奈良女子大学と甲南大学の研究チームが開発した「A sharing system for the annoyance of menstrual symptoms using electrical muscle stimulation and thermal stimulations」は、月経症状を体験できるVRシステムだ。電気刺激による月経痛と、温度刺激による血の漏れ感覚を再現する方法で月経症状を再現する。

月経に伴う身体的な不快感や、月経症状によって行動が制限されることによる精神的な煩わしさを、男性に理解してもらうのは難しい。

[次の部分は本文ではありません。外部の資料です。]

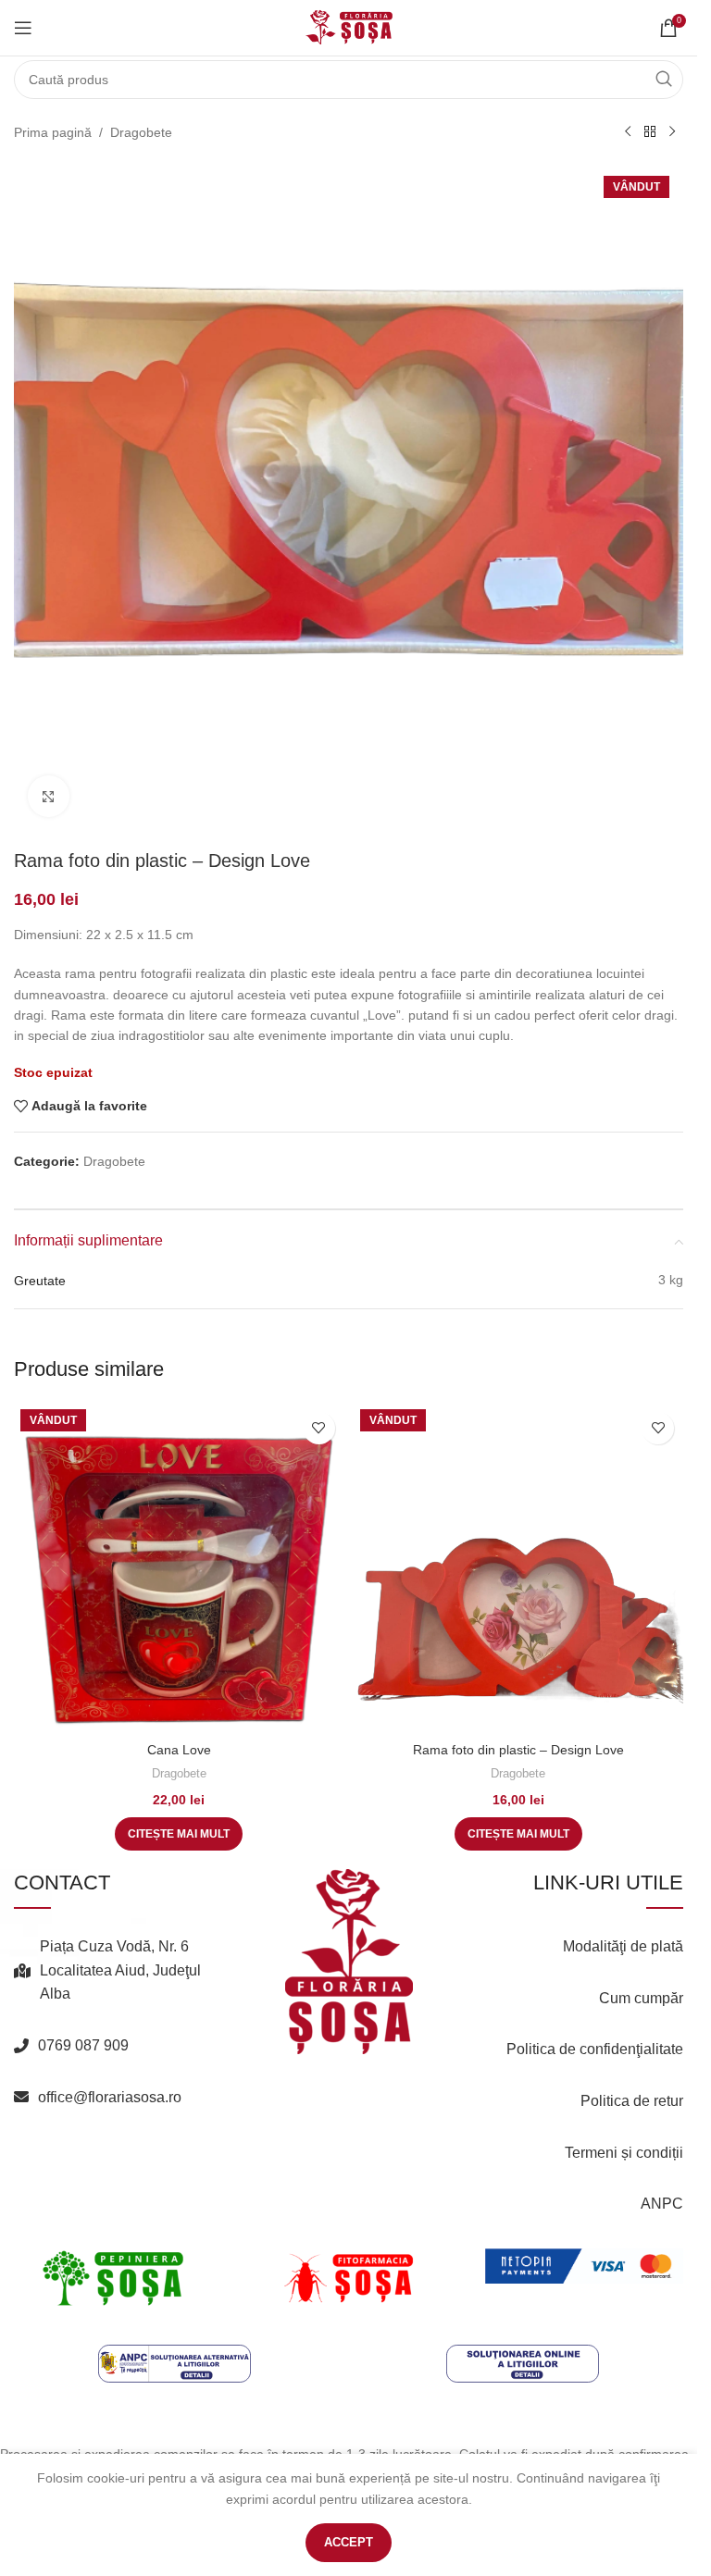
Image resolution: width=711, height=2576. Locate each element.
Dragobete (141, 132)
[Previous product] (628, 132)
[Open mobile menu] (23, 27)
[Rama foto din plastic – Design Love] (519, 1568)
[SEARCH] (663, 79)
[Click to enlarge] (48, 796)
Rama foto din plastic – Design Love (518, 1749)
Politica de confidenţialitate (594, 2049)
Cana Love (179, 1749)
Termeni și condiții (624, 2153)
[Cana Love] (179, 1568)
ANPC (662, 2203)
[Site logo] (349, 26)
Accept (348, 2542)
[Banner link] (113, 2278)
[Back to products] (650, 132)
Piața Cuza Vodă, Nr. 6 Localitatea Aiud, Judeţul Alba (120, 1969)
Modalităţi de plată (623, 1946)
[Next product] (672, 132)
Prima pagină (53, 132)
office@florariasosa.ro (109, 2097)
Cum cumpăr (641, 1998)
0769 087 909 (83, 2045)
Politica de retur (631, 2101)
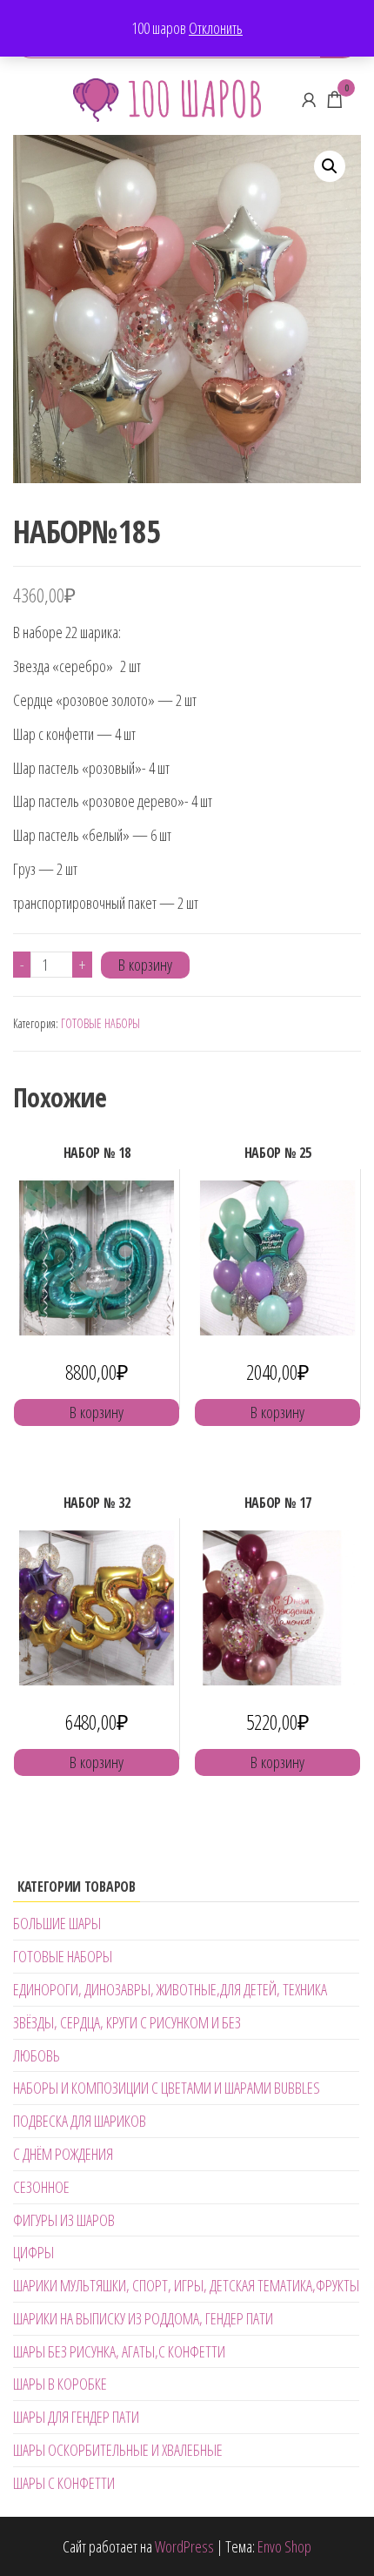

女性同士でも、月経の症状や程度は多様であるため、辛さを理解し合うことは困難である。

そこでこの研究では、電気的筋肉刺激(EMS)による月経痛と、温度制御ができるペルチェ素子による月経時の経血の漏れ感覚をシミュレートするシステムを提案する。
 EMSを使った月経痛システムは、2枚の電極パッドをユーザーの腹直筋下部に装着して使用する。各電極パッドの最大電流は23mA。刺激周波数は皮膚インピーダンスを安定させるために150Hzに設定し、最大電圧を一定時間持続するような波形とした。

出血感システムでは、水より粘度が高い血液が皮膚上を移動する感覚を再現するために、ペルチェ素子を使って温かい液体が太ももの上をゆっくりと移動する感覚を再現した。ユーザーは、3つのペルチェ素子を服の上からゴムバンドで両内股に装着。それぞれのペルチェ素子が内股の上部から下部に向かって温められると、血液が足を伝ってじんわりと漏れるような感覚を錯覚的に体験できる。